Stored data
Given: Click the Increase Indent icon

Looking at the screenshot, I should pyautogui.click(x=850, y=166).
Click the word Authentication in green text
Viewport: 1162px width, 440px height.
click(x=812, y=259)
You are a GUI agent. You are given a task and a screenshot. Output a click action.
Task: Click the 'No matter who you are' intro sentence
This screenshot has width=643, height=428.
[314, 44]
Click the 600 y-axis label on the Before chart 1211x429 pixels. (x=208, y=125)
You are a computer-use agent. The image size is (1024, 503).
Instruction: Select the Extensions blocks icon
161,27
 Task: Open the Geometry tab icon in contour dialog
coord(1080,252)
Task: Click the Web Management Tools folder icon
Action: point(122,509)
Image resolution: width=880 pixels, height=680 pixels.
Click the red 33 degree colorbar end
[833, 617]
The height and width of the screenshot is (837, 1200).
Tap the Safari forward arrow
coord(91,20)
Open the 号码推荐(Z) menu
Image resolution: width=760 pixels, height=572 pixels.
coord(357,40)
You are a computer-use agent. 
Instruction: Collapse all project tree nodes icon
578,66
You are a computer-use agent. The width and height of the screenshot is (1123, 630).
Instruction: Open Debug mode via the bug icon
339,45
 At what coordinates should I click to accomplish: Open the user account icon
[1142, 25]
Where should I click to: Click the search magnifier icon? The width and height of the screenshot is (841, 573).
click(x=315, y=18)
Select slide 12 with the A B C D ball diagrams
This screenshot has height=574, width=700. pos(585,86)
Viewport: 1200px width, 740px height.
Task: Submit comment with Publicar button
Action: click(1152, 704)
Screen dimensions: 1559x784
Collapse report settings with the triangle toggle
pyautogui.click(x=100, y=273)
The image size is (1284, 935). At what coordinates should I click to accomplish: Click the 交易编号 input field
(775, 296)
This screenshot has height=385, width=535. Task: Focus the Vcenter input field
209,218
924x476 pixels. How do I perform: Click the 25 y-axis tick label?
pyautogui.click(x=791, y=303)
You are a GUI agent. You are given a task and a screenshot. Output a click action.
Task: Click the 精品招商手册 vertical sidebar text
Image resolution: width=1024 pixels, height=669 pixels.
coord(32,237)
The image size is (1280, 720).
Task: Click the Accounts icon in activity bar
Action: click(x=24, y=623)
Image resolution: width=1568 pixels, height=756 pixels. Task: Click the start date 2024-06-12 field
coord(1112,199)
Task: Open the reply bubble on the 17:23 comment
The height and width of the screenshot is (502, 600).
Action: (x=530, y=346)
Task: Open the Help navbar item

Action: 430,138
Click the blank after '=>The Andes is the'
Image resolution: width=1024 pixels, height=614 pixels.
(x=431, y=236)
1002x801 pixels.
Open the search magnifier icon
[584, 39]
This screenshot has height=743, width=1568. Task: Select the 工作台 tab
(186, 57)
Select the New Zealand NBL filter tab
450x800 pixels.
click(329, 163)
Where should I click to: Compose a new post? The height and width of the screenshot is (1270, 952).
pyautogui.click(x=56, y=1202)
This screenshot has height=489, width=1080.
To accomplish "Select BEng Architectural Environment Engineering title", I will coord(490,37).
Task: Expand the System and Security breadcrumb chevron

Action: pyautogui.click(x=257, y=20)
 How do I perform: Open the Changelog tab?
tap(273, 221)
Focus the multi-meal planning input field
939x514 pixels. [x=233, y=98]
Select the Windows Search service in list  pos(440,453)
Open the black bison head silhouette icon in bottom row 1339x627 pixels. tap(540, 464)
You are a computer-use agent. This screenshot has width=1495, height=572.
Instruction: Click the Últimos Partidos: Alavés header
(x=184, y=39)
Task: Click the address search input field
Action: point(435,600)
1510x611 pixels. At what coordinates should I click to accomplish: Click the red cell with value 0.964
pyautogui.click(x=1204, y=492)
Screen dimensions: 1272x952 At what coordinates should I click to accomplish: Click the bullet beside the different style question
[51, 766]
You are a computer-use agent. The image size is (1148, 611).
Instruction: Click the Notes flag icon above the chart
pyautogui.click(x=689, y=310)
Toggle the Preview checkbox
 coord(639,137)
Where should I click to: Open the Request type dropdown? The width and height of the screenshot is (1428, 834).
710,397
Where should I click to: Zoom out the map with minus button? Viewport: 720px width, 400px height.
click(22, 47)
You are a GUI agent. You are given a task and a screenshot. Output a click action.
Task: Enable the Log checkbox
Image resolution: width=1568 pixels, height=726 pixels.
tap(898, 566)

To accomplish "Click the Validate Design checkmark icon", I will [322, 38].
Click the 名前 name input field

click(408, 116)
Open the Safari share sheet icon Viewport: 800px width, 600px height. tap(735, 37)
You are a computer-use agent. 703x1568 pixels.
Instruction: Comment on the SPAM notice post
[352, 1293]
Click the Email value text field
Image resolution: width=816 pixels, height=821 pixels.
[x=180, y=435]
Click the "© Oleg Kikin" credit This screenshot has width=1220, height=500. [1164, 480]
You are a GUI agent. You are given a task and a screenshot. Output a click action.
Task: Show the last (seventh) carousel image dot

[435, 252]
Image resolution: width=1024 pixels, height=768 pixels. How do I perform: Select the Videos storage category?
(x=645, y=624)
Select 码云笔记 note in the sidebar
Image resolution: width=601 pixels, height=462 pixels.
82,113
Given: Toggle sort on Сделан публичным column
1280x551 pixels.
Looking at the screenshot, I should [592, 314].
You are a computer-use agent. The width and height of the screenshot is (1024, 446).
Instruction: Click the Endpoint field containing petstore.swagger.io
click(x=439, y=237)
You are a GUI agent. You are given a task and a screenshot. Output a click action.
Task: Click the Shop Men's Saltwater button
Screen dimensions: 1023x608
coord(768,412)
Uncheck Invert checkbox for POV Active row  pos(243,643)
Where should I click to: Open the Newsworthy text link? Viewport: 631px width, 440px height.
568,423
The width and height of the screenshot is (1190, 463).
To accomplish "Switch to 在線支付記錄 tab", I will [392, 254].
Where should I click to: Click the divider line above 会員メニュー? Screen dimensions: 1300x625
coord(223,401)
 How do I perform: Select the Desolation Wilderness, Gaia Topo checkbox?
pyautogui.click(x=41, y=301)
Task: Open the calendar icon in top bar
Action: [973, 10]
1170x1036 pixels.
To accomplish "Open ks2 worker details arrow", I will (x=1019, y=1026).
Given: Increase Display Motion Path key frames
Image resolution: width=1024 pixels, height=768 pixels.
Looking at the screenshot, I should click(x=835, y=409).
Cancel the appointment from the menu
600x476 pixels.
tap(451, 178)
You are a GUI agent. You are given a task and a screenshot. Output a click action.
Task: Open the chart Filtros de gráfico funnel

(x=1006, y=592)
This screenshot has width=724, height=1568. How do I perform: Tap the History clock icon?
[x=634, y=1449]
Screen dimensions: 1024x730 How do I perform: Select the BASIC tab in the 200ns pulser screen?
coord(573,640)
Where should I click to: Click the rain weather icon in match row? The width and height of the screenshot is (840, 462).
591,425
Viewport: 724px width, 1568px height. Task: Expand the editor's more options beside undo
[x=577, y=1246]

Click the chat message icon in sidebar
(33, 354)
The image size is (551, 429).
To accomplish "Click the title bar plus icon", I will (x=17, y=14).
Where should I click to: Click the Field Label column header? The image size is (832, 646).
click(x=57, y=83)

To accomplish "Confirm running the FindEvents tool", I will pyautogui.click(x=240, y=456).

YOUR INSTRUCTIONS
Starting from the top of the records and ending at the line that contains "Task: Click the 精品招商手册 vertical sidebar text", repeat each line exactly and return only those lines.

RESPONSE
Given: Click the Increase Indent icon

Looking at the screenshot, I should pyautogui.click(x=850, y=166).
Click the word Authentication in green text
Viewport: 1162px width, 440px height.
click(x=812, y=259)
You are a GUI agent. You are given a task and a screenshot. Output a click action.
Task: Click the 'No matter who you are' intro sentence
This screenshot has width=643, height=428.
[314, 44]
Click the 600 y-axis label on the Before chart 1211x429 pixels. (x=208, y=125)
You are a computer-use agent. The image size is (1024, 503).
Instruction: Select the Extensions blocks icon
161,27
 Task: Open the Geometry tab icon in contour dialog
coord(1080,252)
Task: Click the Web Management Tools folder icon
Action: point(122,509)
Image resolution: width=880 pixels, height=680 pixels.
Click the red 33 degree colorbar end
[833, 617]
The height and width of the screenshot is (837, 1200).
Tap the Safari forward arrow
coord(91,20)
Open the 号码推荐(Z) menu
Image resolution: width=760 pixels, height=572 pixels.
coord(357,40)
You are a computer-use agent. 
Instruction: Collapse all project tree nodes icon
578,66
You are a computer-use agent. The width and height of the screenshot is (1123, 630).
Instruction: Open Debug mode via the bug icon
339,45
 At what coordinates should I click to accomplish: Open the user account icon
[1142, 25]
Where should I click to: Click the search magnifier icon? The width and height of the screenshot is (841, 573).
click(x=315, y=18)
Select slide 12 with the A B C D ball diagrams
This screenshot has height=574, width=700. pos(585,86)
Viewport: 1200px width, 740px height.
Task: Submit comment with Publicar button
Action: click(1152, 704)
Screen dimensions: 1559x784
Collapse report settings with the triangle toggle
pyautogui.click(x=100, y=273)
The image size is (1284, 935). At what coordinates should I click to accomplish: Click the 交易编号 input field
(775, 296)
This screenshot has height=385, width=535. Task: Focus the Vcenter input field
209,218
924x476 pixels. How do I perform: Click the 25 y-axis tick label?
pyautogui.click(x=791, y=303)
You are a GUI agent. You are given a task and a screenshot. Output a click action.
Task: Click the 精品招商手册 vertical sidebar text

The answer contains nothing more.